Activity: Feedback to Order Placer that it has been filled.

Note that this step might actually happen immediately after signature/finalization and the notification steps happen in parallel.

Procedure Coding/Findings Coding

In:

  • Order
  • Performed Procedure Details
  • Signed Report
  • Procedure Codes (what's been assigned so far)

Out:

  • Procedure Codes

Activity: Ideally this would happen during performance of the procedure and authoring of the findings.
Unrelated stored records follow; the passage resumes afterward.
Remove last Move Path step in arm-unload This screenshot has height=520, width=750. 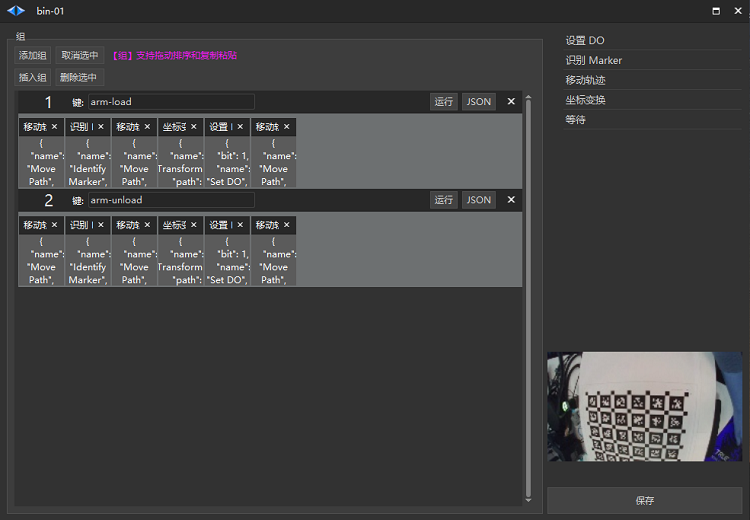[x=287, y=225]
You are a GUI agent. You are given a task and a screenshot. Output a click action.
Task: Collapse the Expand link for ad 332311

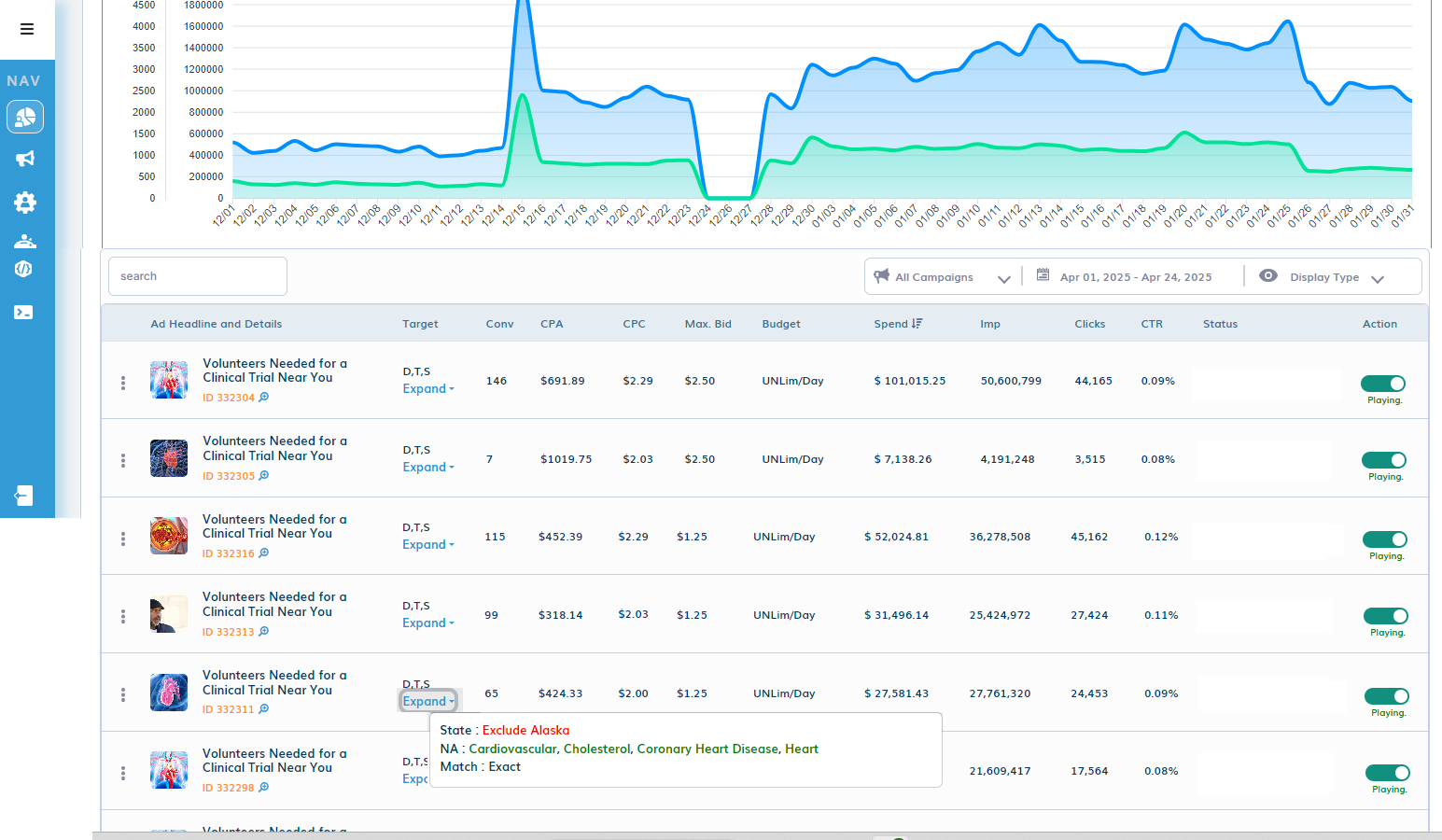click(x=428, y=702)
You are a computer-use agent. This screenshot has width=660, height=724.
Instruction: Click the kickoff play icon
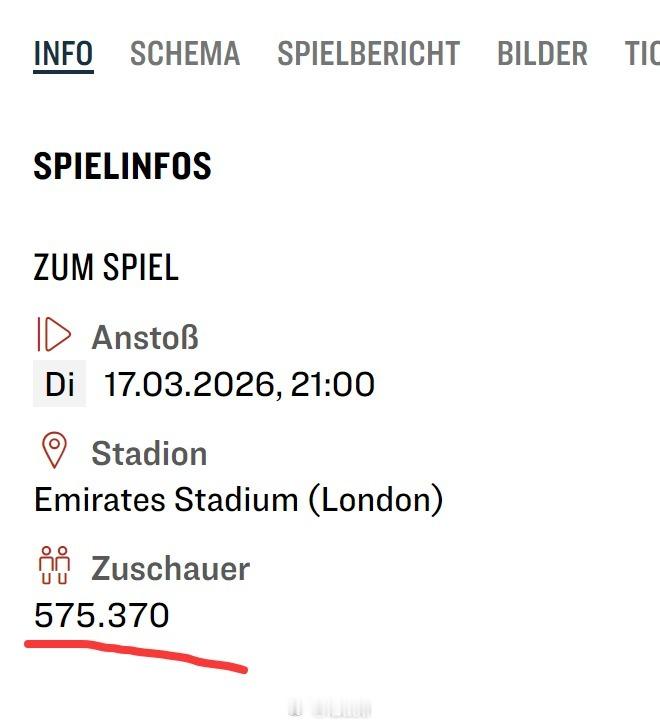pos(54,336)
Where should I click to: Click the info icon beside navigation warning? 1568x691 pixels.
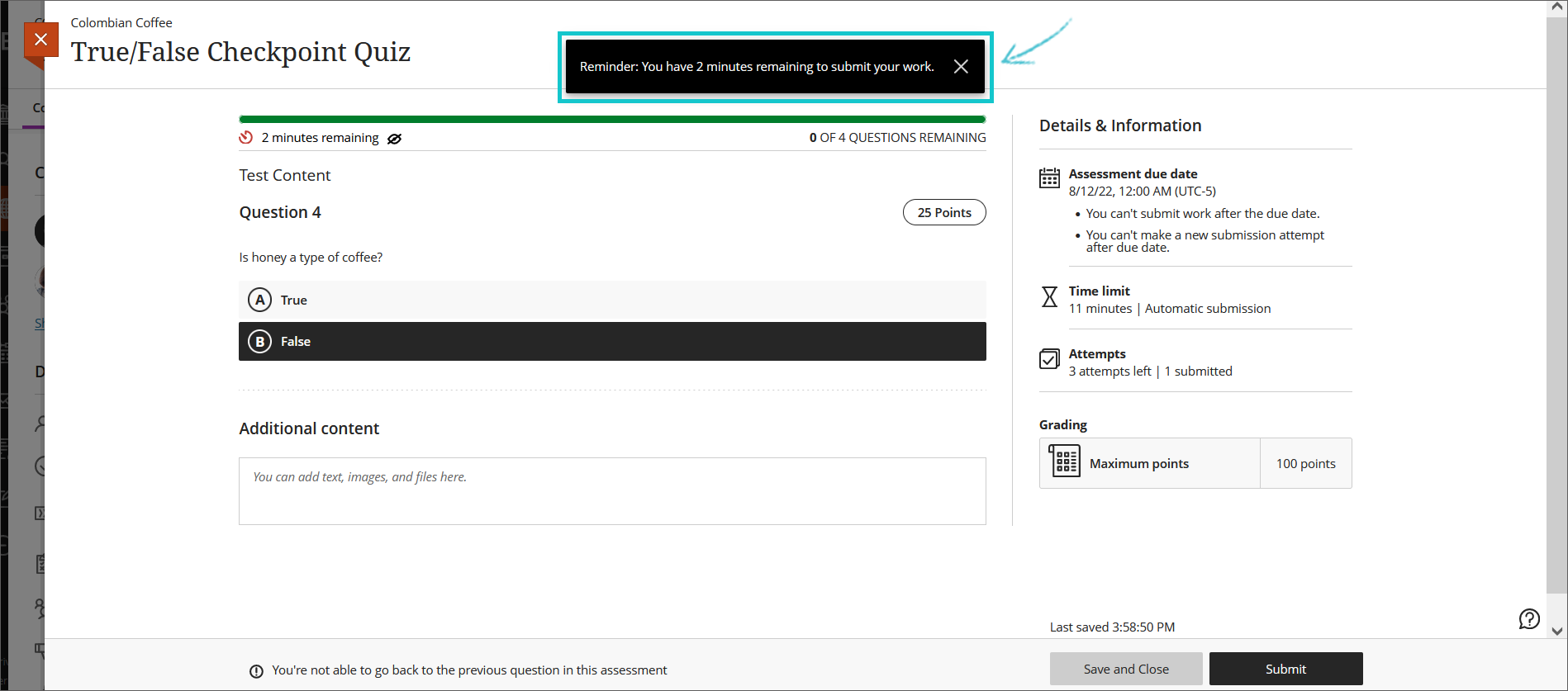point(257,671)
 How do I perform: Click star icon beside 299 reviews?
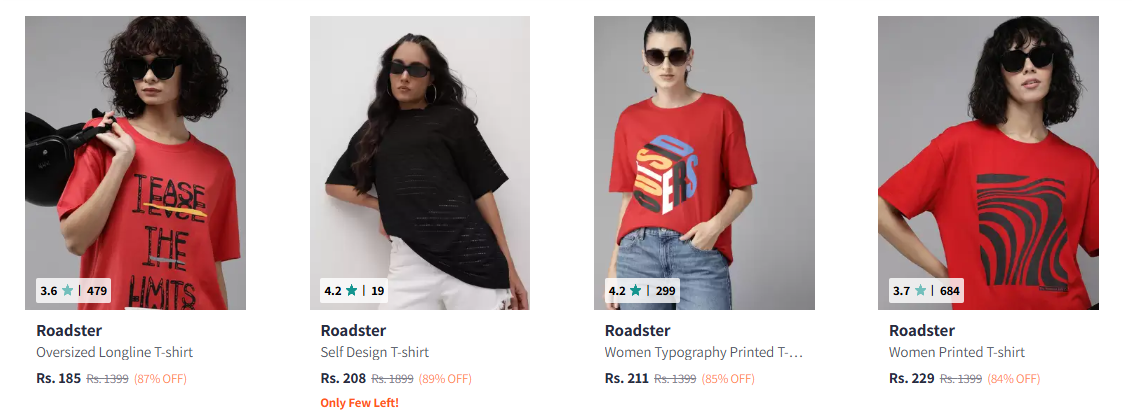635,291
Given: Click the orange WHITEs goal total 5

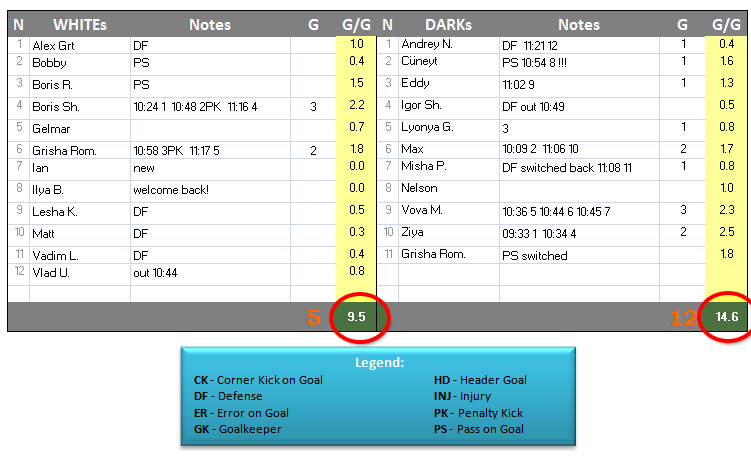Looking at the screenshot, I should click(313, 318).
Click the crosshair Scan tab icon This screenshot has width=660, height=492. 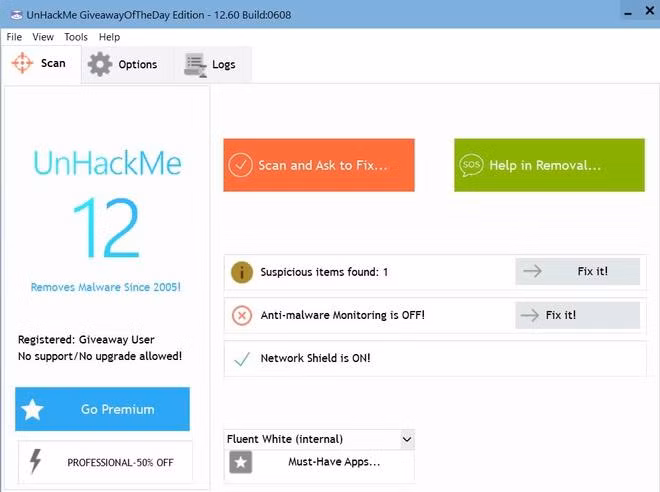[22, 63]
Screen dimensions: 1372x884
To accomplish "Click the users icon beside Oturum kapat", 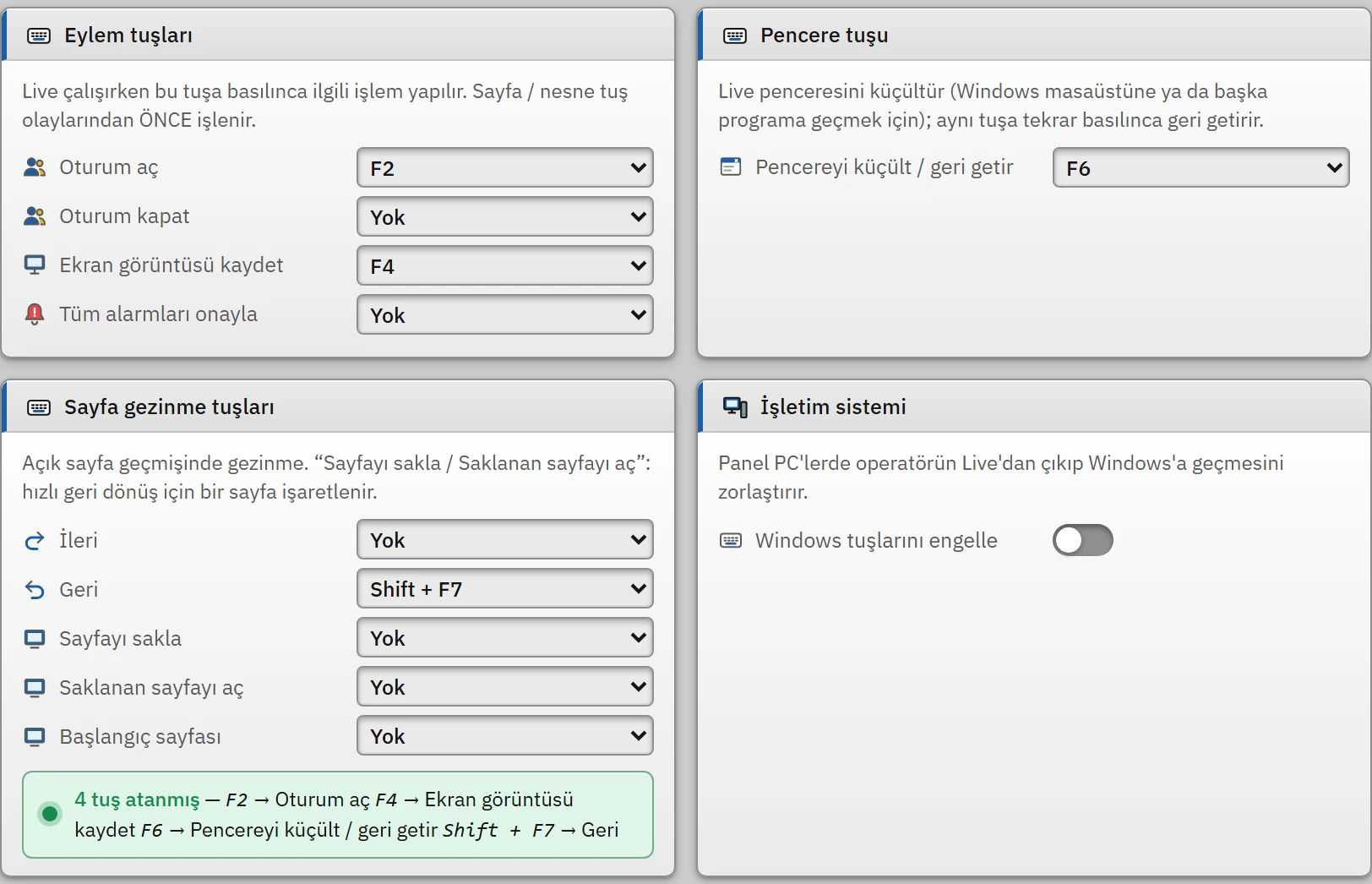I will 35,216.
Typically it happens separately later for a number of reasons.

Even rule-based coding will involve constant maintenance as new billing codes appear and payor policies and hospital policies change and department procedures change.

Natural Language Processing (NLP) can help transform inputs to outputs.

Billing

Control:

In:

  • Order
  • Performed Procedure Details
  • Procedure Codes

Out: Bill

Activity:

Teaching File Authoring

Archiving Phase

Archival – Operation & Legal

In:

  • Signed Report

Out:

Who will archive copies of the report (for what scope/timeframe/purpose)?

Who retrieves archived reports and where do they want to get them from?

Recording the test and findings in the patients EHR, incorporating the report into the medical record. Consumption or Archival?

Do we document the various cases here? E.g. Reporting Service keeps studies online for a week for distribution availability, but archiving is considered the responsibility of the requesting institution.

Next Step

Now all we have to do is connect the nodes according to the inputs/outputs, assign transaction numbers, choose a preferred encoding (and one or two transports) for each transaction, and consolidate any identical transactions.